What happened to them? Apparently, after Attila died there was no one left who was strong enough to hold the empire together, and those disparate people fought a huge battle among themselves (The Battle of Nedao, 454) and then just sort of drifted back into being their component parts. Given that there were so few ethnic Huns (or whatever you want to call them) in the first place, they left almost no trace. Jordanes says they fled back to the Black Sea, but was writing a lot later.

And thus the Huns remain a bit of a mystery.

Sources: Peter Heather, Empires and Barbarians Ammianus Priscus Jordanes

ulvok_coven

This is highly upvoted and six hours in with no answer, so I will give to you the extent of my knowledge of the Huns.

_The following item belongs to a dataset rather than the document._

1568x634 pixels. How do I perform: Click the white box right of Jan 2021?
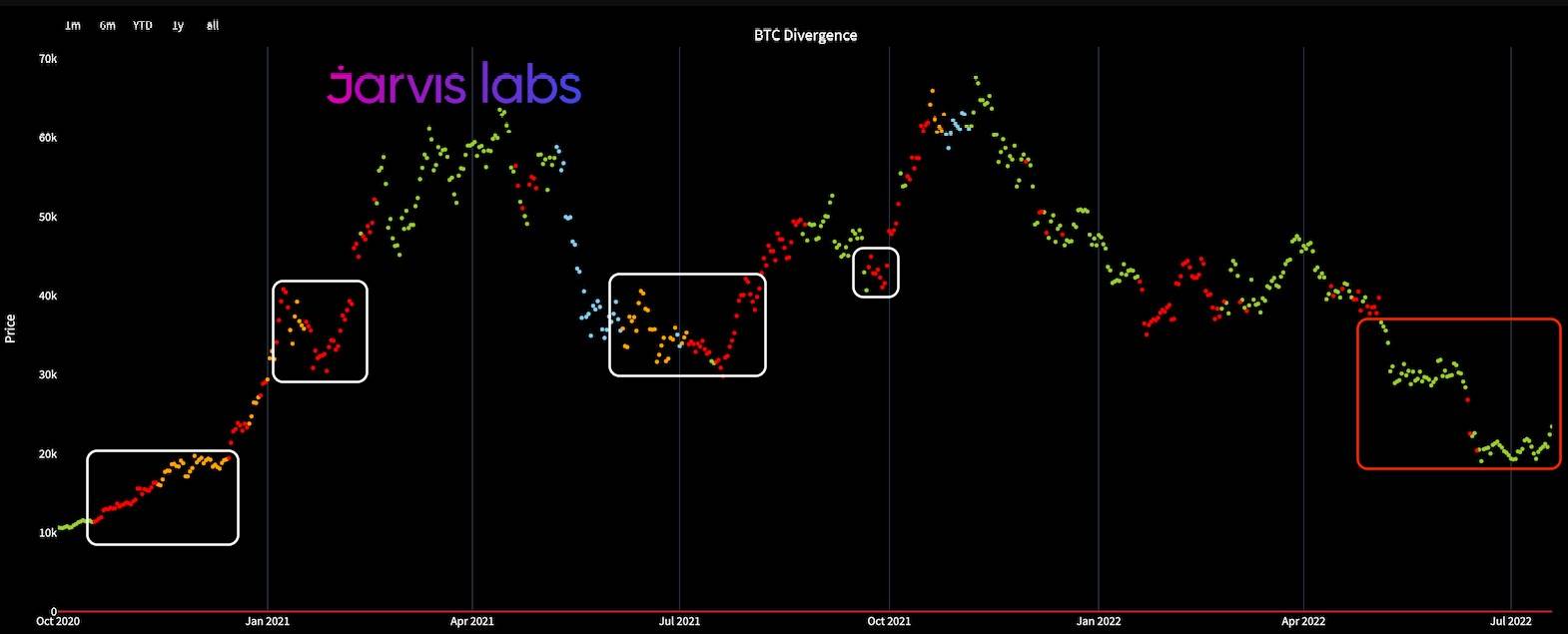(x=320, y=330)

Their name was given by Tacitus, who (IIRC) mentions that they lived east of the Volga River. In the two centuries since then they migrated quite a way, fighting in Scythia and elsewhere. More outdated sources will often reference de Guignes' old obsession that the Huns were actually the Xiongnu (who are an interesting story all on their own) but it's really unsubstantiated, and frankly, demeaning to the Huns.

The Huns were, without any doubt, a group of nomads from the steppe. A great many people have lived out on the steppe a great long time - the book on that topic, as far as I'm concerned, is Khodarkovsky's Russia's Steppe Frontier, which is unique in the voice it gives the nomads and their rich history. While 'nomad raiders from the steppe' might not sound prestigious, one must remember that nearly a millenium later, another group of nomads would conquer much of the continent.

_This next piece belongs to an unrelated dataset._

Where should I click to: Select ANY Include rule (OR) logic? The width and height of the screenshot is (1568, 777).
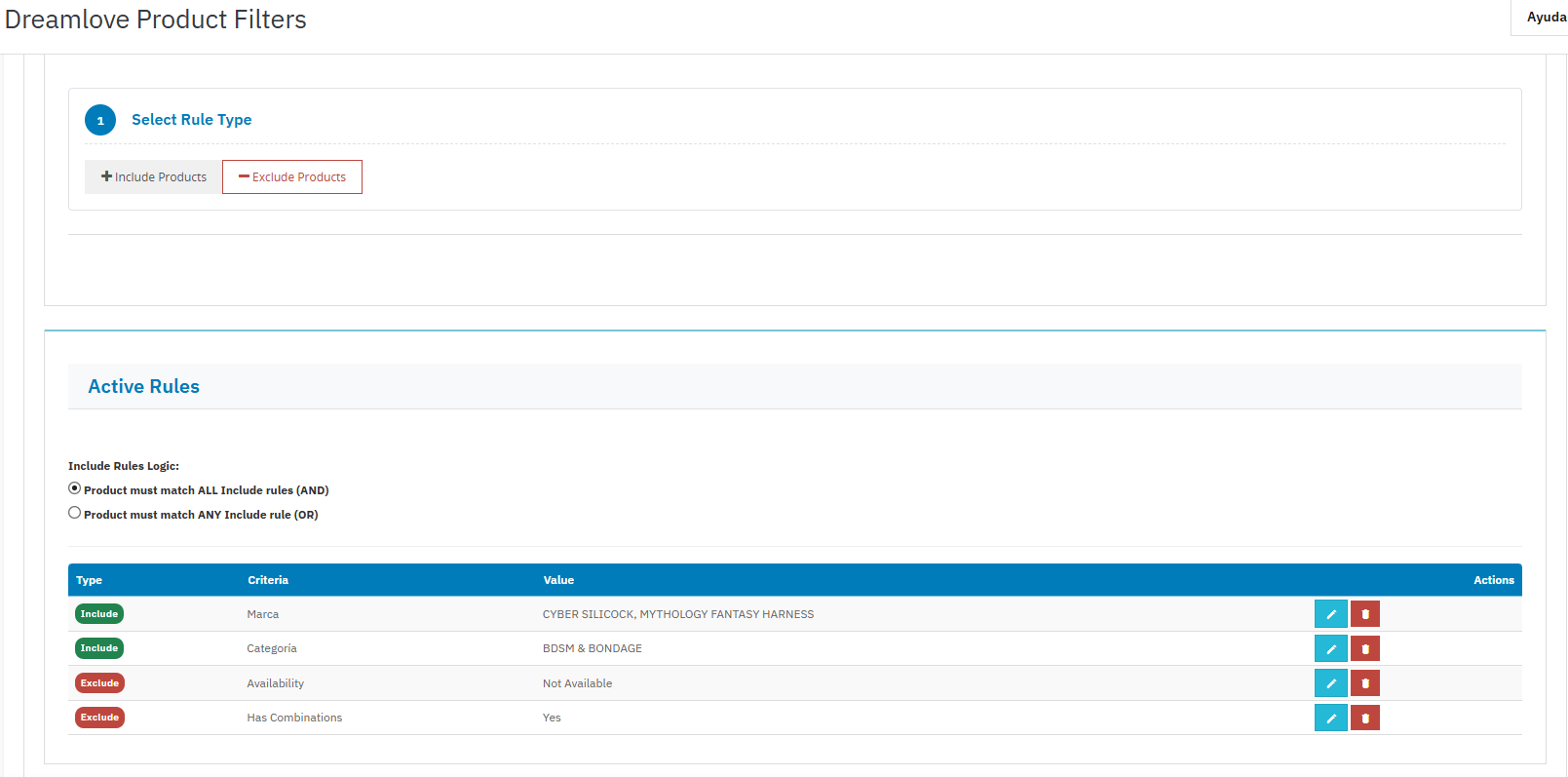(x=75, y=513)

Unlike the Mongols, we haven't the faintest idea why they came out from the steppe. As far as I understand, it's generally thought the Huns never had a strong central leadership, but instead came to pillage en masse - Jordanes does mention a leader but Jordanes was also notorious for writing legend as much as history, and Ammianus (kinda) said they seemed to have no ruler.

Settled peoples have been raided by nomadic people forever (or at least as far back as we know). That a potent warlord like Atilla could draw enough killers to his cause is not surprising, either, because that is effectively the story of civilization itself. The Hunnic invasion is just incredible in scale. The Huns came incredibly far west and in such number. There were enough of them that hired Hunnic mercenaries fought bands of Hunnic raiders.

This is truly the mystery. The Huns were not a few bands on the periphery, they were rampaging in a terrific and impressive way. But we do not know of any special motivation they had for this behavior.

Where did they go? Well, likely nowhere. Atilla drew fighters from the territories he raided. His own steppe nomads would be indistinguishable from all the rest of the Turkic peoples around the Black Sea. His Gothic troops would be indistinguishable from the Gothic majority of his Gothic territories. Bands could have ridden home through the European countryside without much fanfare. The dispersion of the Mongol Empire is probably a good comparison to make - Golden Horde and Crimean Mongols were basically absorbed into the local peoples and made such little impact that they're like ghosts in the historical record.

While it is often described as the Hunnic Empire, it was not an Empire and only Hunnic in that it was Atilla's. It's often hard to say how much the people who were called 'Huns' were really Huns or were just barbarians doing what barbarians had always done. They were not a monolith; they were a great many people of which little was recorded about. But in truth that is the story of so many nomads who harried the civilized world for millennia.